PROVIDED PASSAGE ->
== Segment start ==
FWIW I looked over the monograph hoping it would shed light on my ignorance before posting this but reading it didn't change the above impression...??

i don't know if this is what you were trying to figure out or not, but here gores:

regarding good PaO2 in the anemic patient, there is not a left or right shift in the OCD. Rather, the shift is better seen as a downward shift on a Oxygen Concentraion vs. PaO2 graph. Regardless of your total blood concentration, if you have normal Hb, the OCD graph should still be the same. What happens in the anemic situation is that at 100% SaO2, there is less TOTAL oxygen in the blood (but the Hb that is around still reacts normall... i.e. arterial is 100 mm Hg and venous is 40 mm Hg)

Here is the graphical representation of what i'm trying to say.

keep in mind that saturation values aren't shown. but if they were, they would be respective each Hb = x. In otherwords, at the upper limit, each Hb scenario is 100% saturated.

 

[tBw]

i don't know if this is what you were trying to figure out or not, but here gores:

regarding good PaO2 in the anemic patient, there is not a left or right shift in the OCD. Rather, the shift is better seen as a downward shift on a Oxygen Concentraion vs. PaO2 graph. Regardless of your total blood concentration, if you have normal Hb, the OCD graph should still be the same. What happens in the anemic situation is that at 100% SaO2, there is less TOTAL oxygen in the blood (but the Hb that is around still reacts normall... i.e. arterial is 100 mm Hg and venous is 40 mm Hg)

Here is the graphical representation of what i'm trying to say.

keep in mind that saturation values aren't shown. but if they were, they would be respective each Hb = x. In otherwords, at the upper limit, each Hb scenario is 100% saturated.

OCD? Obsessive Compulsive Disorder?? What are you saying about me?

Thanks, but no, I understand your statements above that reducing Hemoglobin will reduce oxygen content - that was the point - that the PaO2 would be reduced, even though SaO2 may still be 100%.

Mea Culpa if my original statements weren't clear

 

[southerndoc]

Roja,

Go here: http://www.nellcor.com/educ/List.aspx?S1=MON

and download the monograph on oximetry. It will give you everything that you need to know. Hint: docB isn't quite right. Anemia doesn't throw off the correlation but a patient with a Hgb of 6 and a sat of 100% has a crappy oxygen delivery despite good sats, good PaO2, and good circulation.

Other things like acidosis and extremes of body temp do throw off the correlation.

Nice link, thanks!
== Segment end ==
Saved entries:
== Segment start ==
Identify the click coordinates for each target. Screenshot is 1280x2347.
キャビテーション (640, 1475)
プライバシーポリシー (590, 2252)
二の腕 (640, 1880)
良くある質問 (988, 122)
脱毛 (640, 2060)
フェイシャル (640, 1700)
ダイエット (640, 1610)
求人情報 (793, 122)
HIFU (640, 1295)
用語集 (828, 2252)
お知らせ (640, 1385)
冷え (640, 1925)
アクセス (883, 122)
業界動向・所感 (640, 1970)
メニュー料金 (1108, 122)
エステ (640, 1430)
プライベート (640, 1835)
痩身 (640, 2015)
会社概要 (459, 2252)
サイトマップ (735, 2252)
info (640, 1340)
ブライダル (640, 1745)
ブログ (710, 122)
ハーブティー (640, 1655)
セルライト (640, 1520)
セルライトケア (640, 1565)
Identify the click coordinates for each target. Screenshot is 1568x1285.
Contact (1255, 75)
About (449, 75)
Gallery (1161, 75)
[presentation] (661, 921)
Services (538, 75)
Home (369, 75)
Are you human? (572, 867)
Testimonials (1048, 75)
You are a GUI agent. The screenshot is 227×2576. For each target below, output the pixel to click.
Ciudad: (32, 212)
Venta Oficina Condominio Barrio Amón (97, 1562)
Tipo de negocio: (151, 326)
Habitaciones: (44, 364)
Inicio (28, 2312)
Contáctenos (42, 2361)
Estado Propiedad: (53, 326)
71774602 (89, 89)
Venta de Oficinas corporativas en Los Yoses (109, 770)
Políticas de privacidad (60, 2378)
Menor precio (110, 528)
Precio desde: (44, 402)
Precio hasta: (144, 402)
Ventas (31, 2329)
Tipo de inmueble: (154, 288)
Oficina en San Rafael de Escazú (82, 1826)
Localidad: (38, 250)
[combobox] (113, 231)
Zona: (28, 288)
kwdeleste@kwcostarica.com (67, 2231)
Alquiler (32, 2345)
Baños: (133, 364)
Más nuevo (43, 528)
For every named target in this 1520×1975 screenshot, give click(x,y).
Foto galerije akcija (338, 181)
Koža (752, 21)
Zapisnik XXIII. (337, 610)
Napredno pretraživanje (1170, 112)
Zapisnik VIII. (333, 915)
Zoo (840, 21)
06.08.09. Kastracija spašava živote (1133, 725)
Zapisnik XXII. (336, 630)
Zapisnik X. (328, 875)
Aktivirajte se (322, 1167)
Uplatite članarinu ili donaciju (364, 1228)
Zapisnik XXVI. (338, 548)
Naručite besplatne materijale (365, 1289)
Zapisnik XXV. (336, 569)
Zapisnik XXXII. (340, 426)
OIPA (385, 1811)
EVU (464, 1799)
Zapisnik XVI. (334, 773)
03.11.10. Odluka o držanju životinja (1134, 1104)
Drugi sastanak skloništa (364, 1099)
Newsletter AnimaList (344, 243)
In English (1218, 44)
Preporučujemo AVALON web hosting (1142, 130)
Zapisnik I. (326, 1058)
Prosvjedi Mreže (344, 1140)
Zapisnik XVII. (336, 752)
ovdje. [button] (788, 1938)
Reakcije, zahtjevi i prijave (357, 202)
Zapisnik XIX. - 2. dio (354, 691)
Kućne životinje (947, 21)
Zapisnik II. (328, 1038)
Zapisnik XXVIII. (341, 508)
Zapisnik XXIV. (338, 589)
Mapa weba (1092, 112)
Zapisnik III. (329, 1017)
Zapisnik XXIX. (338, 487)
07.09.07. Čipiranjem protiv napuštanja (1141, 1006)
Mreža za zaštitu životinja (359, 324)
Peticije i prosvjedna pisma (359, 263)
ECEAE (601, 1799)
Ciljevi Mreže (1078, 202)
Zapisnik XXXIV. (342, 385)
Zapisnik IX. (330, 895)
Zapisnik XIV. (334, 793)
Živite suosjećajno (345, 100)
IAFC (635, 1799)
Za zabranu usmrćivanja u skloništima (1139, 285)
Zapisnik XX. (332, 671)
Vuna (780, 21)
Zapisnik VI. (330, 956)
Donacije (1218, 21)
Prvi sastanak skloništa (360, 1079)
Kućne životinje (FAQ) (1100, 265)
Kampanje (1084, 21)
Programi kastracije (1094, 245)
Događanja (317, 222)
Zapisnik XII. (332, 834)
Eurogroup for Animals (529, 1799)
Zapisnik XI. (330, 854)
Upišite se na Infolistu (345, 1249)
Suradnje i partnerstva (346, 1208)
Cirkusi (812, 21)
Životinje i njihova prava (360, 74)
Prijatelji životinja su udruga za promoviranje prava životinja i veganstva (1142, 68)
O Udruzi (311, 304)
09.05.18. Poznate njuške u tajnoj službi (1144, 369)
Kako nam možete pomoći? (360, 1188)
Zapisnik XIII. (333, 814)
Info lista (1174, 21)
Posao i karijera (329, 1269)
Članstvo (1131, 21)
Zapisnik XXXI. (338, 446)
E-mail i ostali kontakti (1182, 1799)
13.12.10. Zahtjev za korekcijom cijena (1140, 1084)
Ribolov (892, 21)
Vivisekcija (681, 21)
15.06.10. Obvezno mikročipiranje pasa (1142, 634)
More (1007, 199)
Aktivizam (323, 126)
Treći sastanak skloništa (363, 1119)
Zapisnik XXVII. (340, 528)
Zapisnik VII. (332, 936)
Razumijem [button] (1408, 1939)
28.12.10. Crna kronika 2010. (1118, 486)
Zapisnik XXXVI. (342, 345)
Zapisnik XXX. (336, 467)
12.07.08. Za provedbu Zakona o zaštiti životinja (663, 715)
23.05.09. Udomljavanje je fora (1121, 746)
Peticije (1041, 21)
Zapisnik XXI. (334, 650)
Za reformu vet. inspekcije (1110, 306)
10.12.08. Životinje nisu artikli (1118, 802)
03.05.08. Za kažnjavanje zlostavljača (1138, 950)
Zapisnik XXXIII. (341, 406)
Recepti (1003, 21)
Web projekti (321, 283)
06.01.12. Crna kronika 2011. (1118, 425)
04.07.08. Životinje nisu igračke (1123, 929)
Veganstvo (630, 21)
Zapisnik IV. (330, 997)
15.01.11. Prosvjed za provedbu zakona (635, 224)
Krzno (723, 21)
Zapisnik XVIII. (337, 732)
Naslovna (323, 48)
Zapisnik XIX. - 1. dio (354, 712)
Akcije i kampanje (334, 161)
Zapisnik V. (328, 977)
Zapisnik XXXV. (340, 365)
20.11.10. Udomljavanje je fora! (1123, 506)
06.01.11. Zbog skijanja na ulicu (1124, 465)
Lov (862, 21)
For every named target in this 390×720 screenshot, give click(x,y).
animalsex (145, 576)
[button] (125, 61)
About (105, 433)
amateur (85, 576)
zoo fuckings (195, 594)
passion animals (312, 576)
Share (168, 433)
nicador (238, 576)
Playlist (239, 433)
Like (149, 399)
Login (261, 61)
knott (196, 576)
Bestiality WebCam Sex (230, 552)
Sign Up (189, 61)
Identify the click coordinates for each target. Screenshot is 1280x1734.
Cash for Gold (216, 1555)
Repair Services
== Segment end ==
WORK TASK A ->
Answer these questions about the forum thread on anemia and oxygen:
(i) What values does the poster say the graph does not show?
(ii) Which things are said to throw off the correlation?
(iii) What Hgb value is given for the patient with poor oxygen delivery despite good sats?
WORK TASK B -> Reproduce the part of the forum thread on anemia and oxygen from "OCD? Obsessive Compulsive" up to and including "still be 100%.", word for word.

ANSWER A ->
(i) Saturation values
(ii) Acidosis and extremes of body temp
(iii) 6

ANSWER B ->
OCD? Obsessive Compulsive Disorder?? What are you saying about me?

Thanks, but no, I understand your statements above that reducing Hemoglobin will reduce oxygen content - that was the point - that the PaO2 would be reduced, even though SaO2 may still be 100%.